* Exercise input:
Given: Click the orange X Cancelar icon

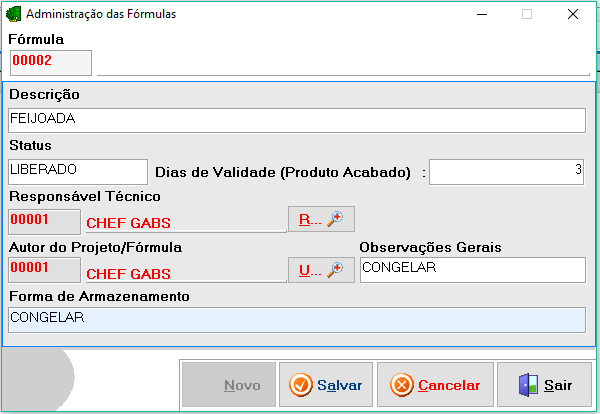Looking at the screenshot, I should (401, 385).
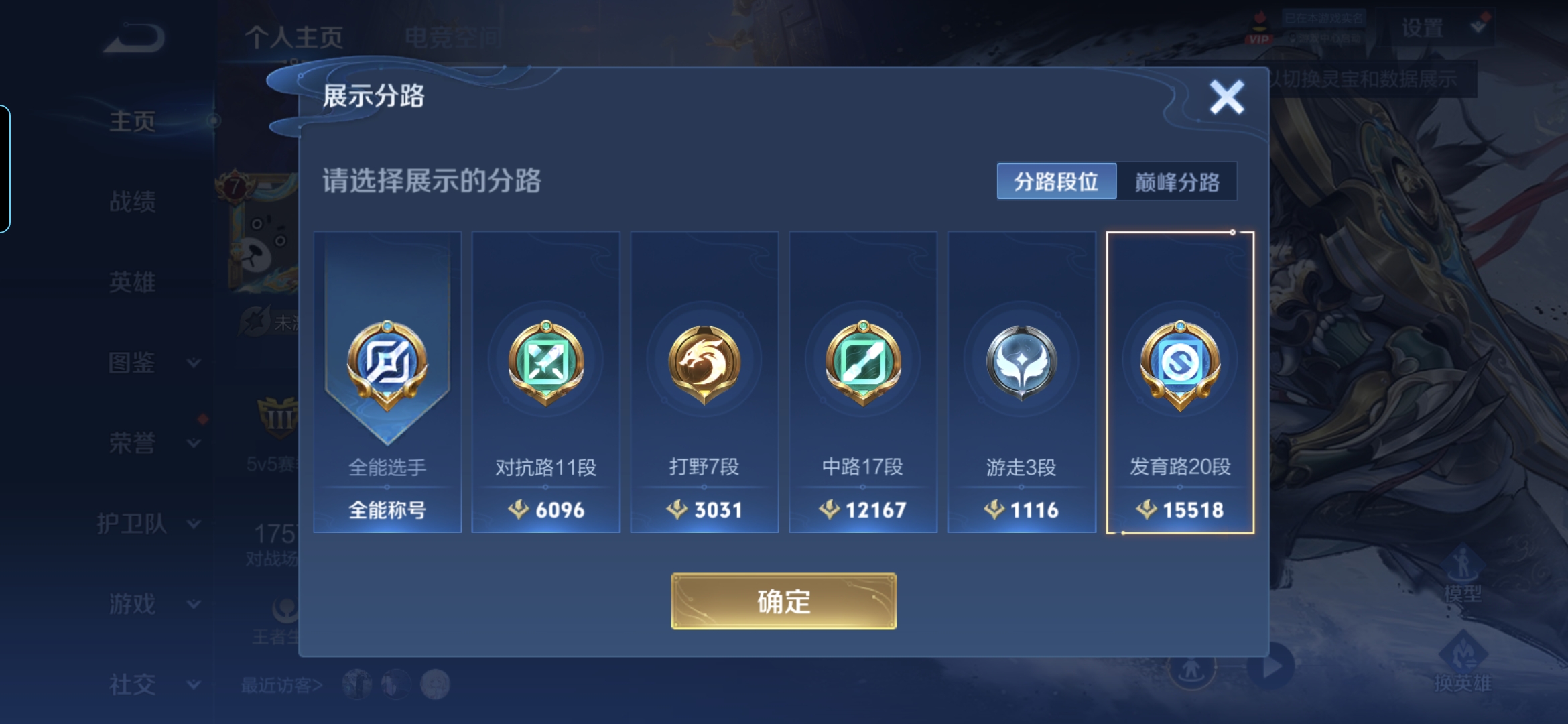This screenshot has height=724, width=1568.
Task: Confirm selection with the 确定 button
Action: click(x=783, y=601)
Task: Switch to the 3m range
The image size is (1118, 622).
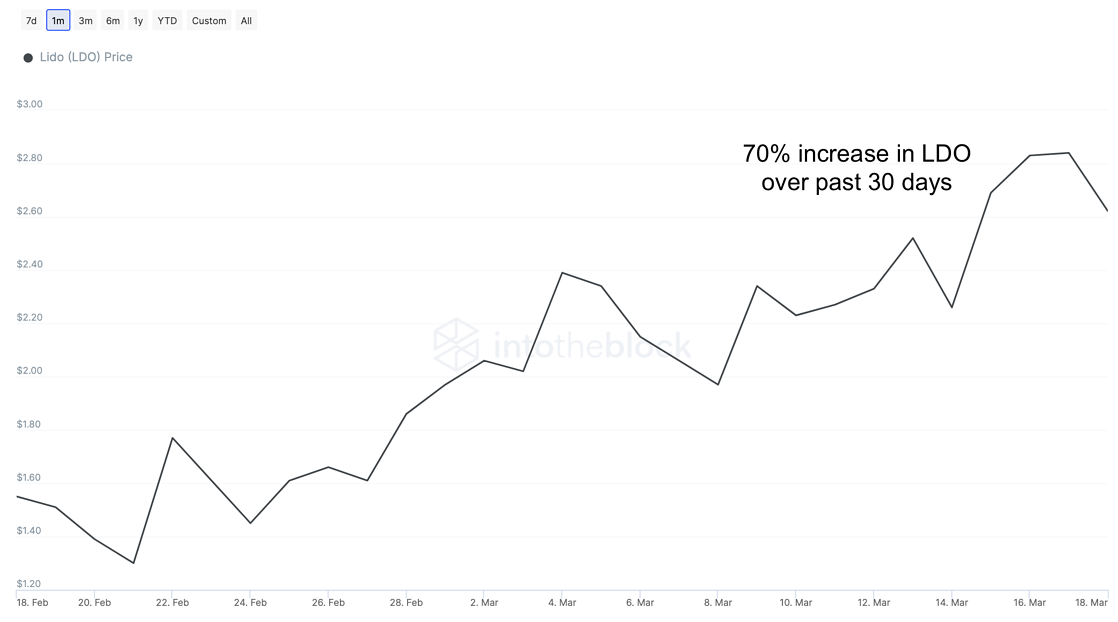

* What you will do: Type the entries again verbatim. Any pictures should be skipped.

* Result:
Given: Click the orange X Cancelar icon

Looking at the screenshot, I should (401, 385).
This screenshot has height=724, width=1568.
Task: Confirm selection with the 确定 button
Action: click(x=783, y=601)
Task: Switch to the 3m range
The image size is (1118, 622).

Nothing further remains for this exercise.